St. Joseph midwife completes medical mission to Bahamas
Coming face-to-face with the chronic illness, poor living conditions and lack of medical care left in the wake of Hurricane Dorian was an eye-opening experience for Alexandra Black, who recently completed her first medical mission to the Bahamas.
“In my heart, I thought, we don’t know how good we have it,” the Penn State Health St. Joseph certified nurse midwife recalls.
Black spent Sept. 28 through Oct. 5 in Nassau with International Medical Relief, as part of a team that provided medical aid to those devastated by the hurricane. Using a
local church as their base of operations, the team traveled each day to other churches where they would set up clinics and tend to the basic medical needs of the mostly Haitian refugees.
“A lot of the people came to Nassau from where the hurricane hit in Abaco. There was nothing left there,” Black explains, adding that residents had overwhelmed the health system. “Many of them suffer from chronic hypertension and chronic diabetes, living with blood pressure readings like 260/120 and blood sugars in the 400s. Others had leg and fungal infections.”
While the team could provide temporary symptomatic relief, many times what the patients were looking for had nothing to do with medicine.

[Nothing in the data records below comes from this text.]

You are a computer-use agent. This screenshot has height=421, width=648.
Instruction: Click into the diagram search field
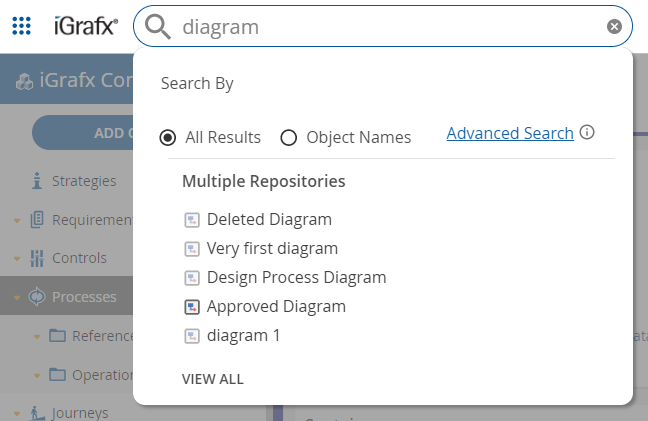click(x=390, y=27)
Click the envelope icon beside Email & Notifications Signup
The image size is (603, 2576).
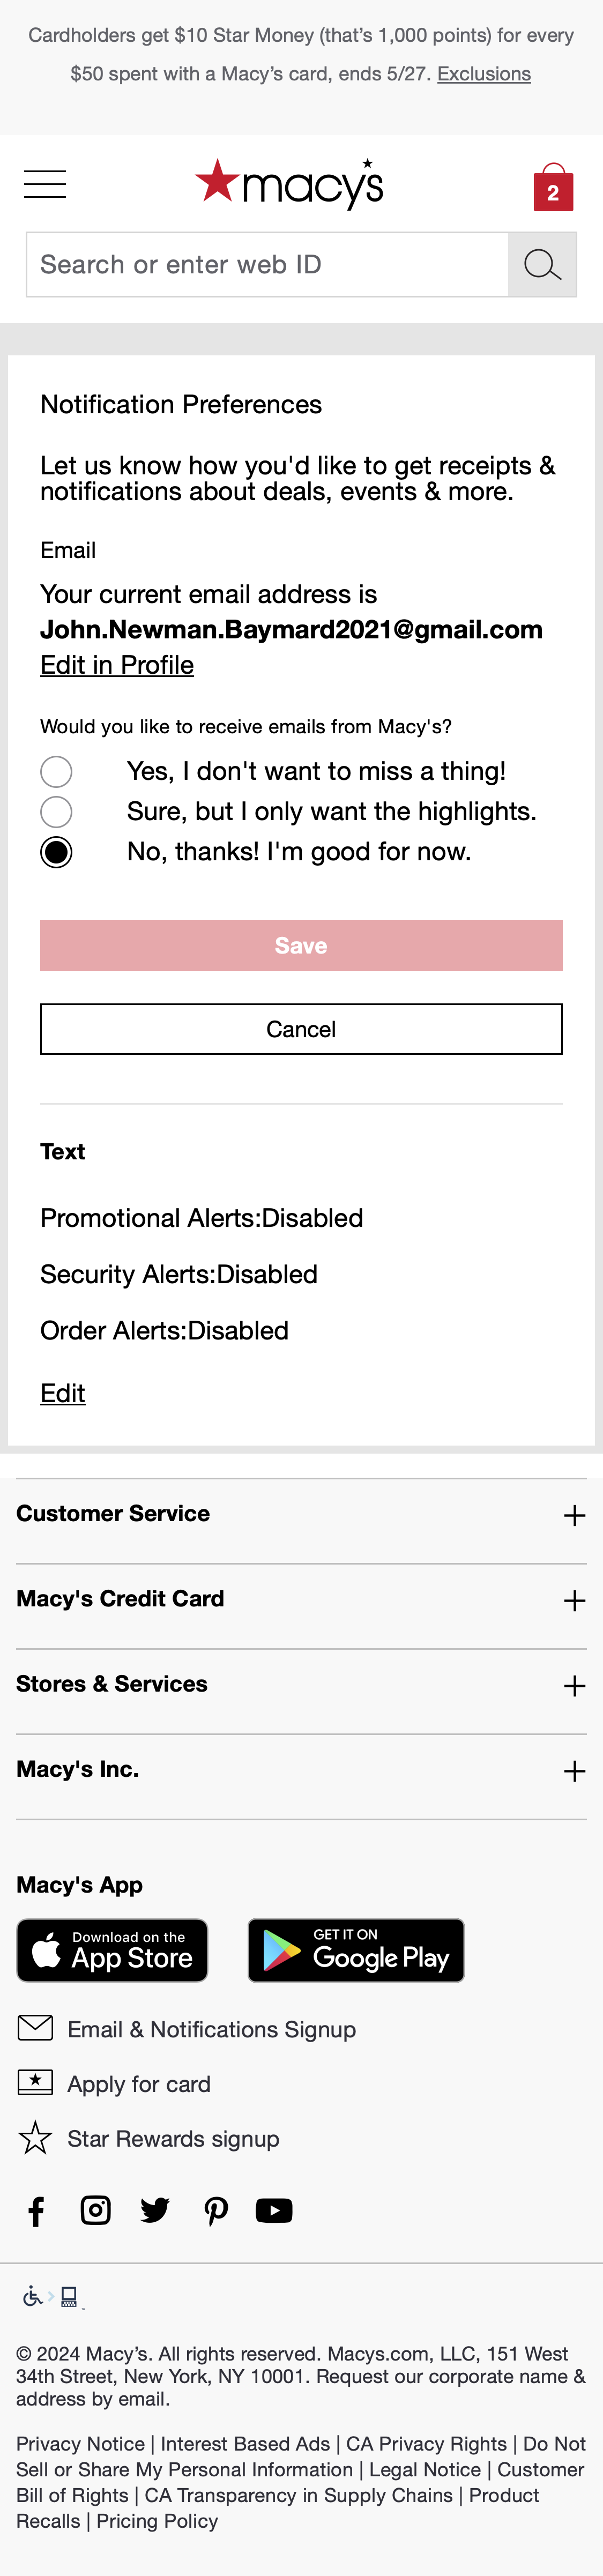35,2028
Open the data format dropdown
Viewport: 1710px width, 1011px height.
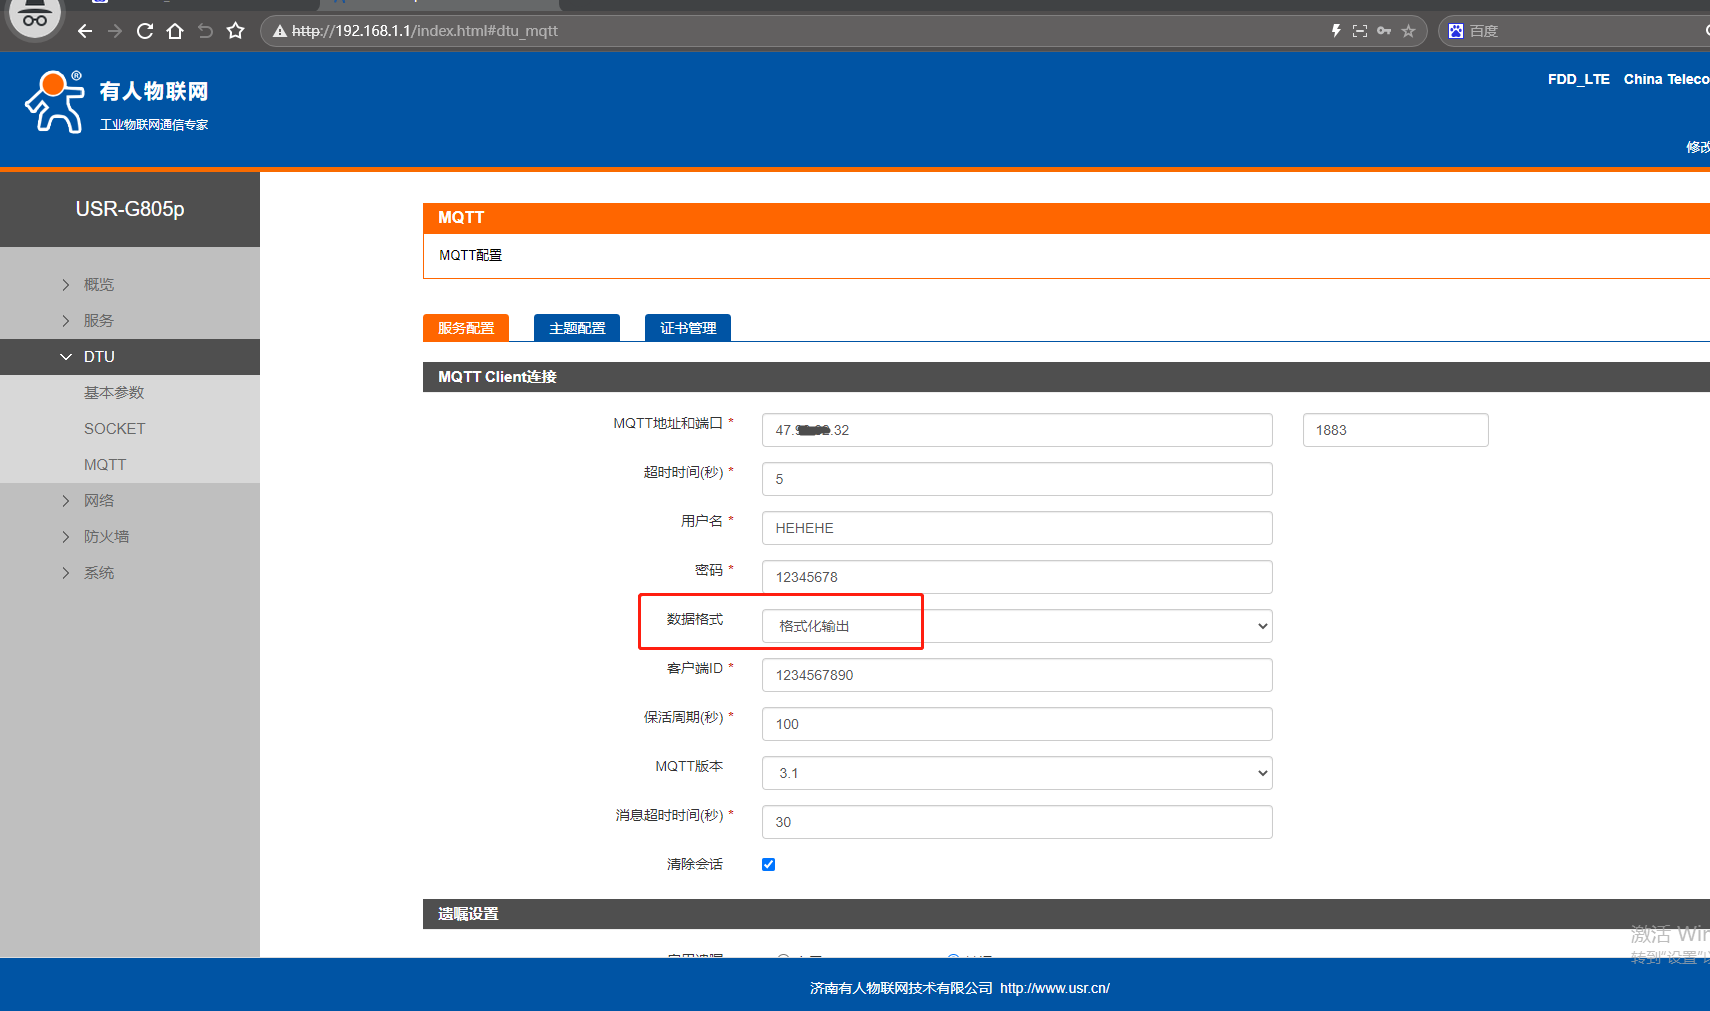(x=1016, y=626)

“One woman came with chronic hypertension, but she wanted to talk because her husband passed away in the hurricane. She wasn’t eating. She wasn’t sleeping,” Black says. “Yes, she came to get a checkup, but the more important thing was that we sat, and we listened.”
Although the team’s impact was small in comparison to the work that lies ahead as the islands continue to recover, Black didn’t hesitate when asked if she would return.
“Definitely,” she says. “I would do it again in a heartbeat.”